In feestelijke stemming aten en dronken zij voor het aanschijn van Jahweh; en nadat zij Salomon, den zoon van David, andermaal tot koning hadden uitgeroepen, zalfden zij hem voor Jahweh tot koning, en Sadok tot priester.
23 Entonces Salomón se sentó en el trono de Yahvé como rey en lugar de David, su padre, y prosperó; y todo Israel le obedeció.
Zo besteeg Salomon na David, zijn vader, als koning de troon van Jahweh. Hij slaagde er in, heel Israël aan zich te onderwerpen;
24 Todos los príncipes, los valientes y también todos los hijos del rey David se sometieron al rey Salomón.
ook de overheidspersonen, het keurkorps en zelfs de andere zonen van koning David boden aan koning Salomon hun onderwerping aan.
25 El Señor engrandeció mucho a Salomón a los ojos de todo Israel, y le dio una majestad real como no la había tenido ningún rey antes de él en Israel.
En Jahweh schonk Salomon een buitengewoon groot aanzien bij heel Israël, en maakte zijn regering zo luisterrijk, als nog geen enkele koning van Israël vóór hem had gehad.
26 David, hijo de Isaí, reinó sobre todo Israel.
Zo heeft David, de zoon van Jesse, over geheel Israël geregeerd.
27 El tiempo que reinó sobre Israel fue de cuarenta años; reinó siete años en Hebrón, y treinta y tres años en Jerusalén.
De tijd, dat hij over Israël regeerde, bedroeg veertig jaar; zeven jaar te Hebron, en drie en dertig in Jerusalem.
28 Murió en buena vejez, lleno de días, de riquezas y de honores; y en su lugar reinó su hijo Salomón.
Hij overleed in gezegende ouderdom, rijk aan jaren, fortuin en aanzien; en zijn zoon Salomon volgde hem op.

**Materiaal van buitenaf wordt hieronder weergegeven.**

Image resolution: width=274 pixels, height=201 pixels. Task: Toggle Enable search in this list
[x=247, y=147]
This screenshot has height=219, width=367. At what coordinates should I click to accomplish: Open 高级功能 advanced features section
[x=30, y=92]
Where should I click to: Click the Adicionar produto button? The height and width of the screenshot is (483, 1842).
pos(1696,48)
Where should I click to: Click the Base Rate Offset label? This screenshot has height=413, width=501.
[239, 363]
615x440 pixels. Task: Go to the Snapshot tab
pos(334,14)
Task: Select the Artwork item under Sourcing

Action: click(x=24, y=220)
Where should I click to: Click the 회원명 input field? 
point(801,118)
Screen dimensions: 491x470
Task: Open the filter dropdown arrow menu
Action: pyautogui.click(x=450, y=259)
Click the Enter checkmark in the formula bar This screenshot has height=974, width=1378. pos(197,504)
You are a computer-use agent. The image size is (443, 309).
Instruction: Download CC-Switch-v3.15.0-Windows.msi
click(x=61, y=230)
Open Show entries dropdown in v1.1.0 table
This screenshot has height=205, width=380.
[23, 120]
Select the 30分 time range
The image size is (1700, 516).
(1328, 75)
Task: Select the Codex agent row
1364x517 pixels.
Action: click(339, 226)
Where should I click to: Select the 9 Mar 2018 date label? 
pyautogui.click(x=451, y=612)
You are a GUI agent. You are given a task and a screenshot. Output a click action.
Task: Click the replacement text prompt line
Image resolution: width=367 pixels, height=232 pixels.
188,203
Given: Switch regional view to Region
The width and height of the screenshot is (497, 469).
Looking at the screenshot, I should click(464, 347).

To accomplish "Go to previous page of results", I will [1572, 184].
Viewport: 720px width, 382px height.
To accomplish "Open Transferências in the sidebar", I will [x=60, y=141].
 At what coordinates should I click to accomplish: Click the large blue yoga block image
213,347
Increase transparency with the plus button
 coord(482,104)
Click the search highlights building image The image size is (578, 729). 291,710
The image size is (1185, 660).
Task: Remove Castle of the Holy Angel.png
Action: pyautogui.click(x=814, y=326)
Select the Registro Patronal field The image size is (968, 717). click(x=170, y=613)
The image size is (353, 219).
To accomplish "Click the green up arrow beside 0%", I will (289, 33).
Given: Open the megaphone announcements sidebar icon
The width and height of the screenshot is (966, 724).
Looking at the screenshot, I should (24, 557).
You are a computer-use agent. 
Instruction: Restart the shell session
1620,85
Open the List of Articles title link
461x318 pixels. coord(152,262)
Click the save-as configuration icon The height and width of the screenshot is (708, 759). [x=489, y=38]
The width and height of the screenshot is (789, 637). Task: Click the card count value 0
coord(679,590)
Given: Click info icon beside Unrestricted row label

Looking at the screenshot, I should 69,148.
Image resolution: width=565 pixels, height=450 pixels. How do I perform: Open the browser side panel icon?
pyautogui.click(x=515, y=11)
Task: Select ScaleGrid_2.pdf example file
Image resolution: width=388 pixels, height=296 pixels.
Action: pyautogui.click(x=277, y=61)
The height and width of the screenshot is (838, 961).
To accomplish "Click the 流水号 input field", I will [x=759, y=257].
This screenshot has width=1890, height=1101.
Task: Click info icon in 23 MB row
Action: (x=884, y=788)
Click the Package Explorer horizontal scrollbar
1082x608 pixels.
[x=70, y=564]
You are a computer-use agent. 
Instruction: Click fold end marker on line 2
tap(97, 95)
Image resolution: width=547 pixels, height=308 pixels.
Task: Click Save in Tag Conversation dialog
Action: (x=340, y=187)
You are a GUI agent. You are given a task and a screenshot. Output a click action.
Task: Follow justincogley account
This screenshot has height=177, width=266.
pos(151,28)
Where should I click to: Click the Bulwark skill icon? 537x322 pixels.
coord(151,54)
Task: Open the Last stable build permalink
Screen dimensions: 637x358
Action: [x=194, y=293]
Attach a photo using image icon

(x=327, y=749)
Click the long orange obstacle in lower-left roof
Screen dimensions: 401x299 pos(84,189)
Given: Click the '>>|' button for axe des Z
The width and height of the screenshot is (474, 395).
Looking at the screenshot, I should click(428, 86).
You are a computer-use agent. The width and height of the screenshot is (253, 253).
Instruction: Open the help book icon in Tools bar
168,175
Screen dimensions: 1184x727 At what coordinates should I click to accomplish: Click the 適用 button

29 Los hechos del rey David, primeros y últimos, están escritos en la historia del vidente Samuel, en la historia del profeta Natán y en la historia del vidente Gad,
De geschiedenis van koning David, de vroegere zowel als de latere, staat beschreven in de Geschiedenis van den ziener Samuël, in die van den profeet Natan, en in die van den ziener Gad;
30 con todo su reinado y su poderío, y los sucesos que lo involucraron a él, a Israel y a todos los reinos de las tierras.
hierin vindt men ook een beschrijving van heel zijn bestuur, zijn heldendaden, en de verdere gebeurtenissen uit die tijd, welke hemzelf, Israël en alle koninkrijken der aarde zijn overkomen.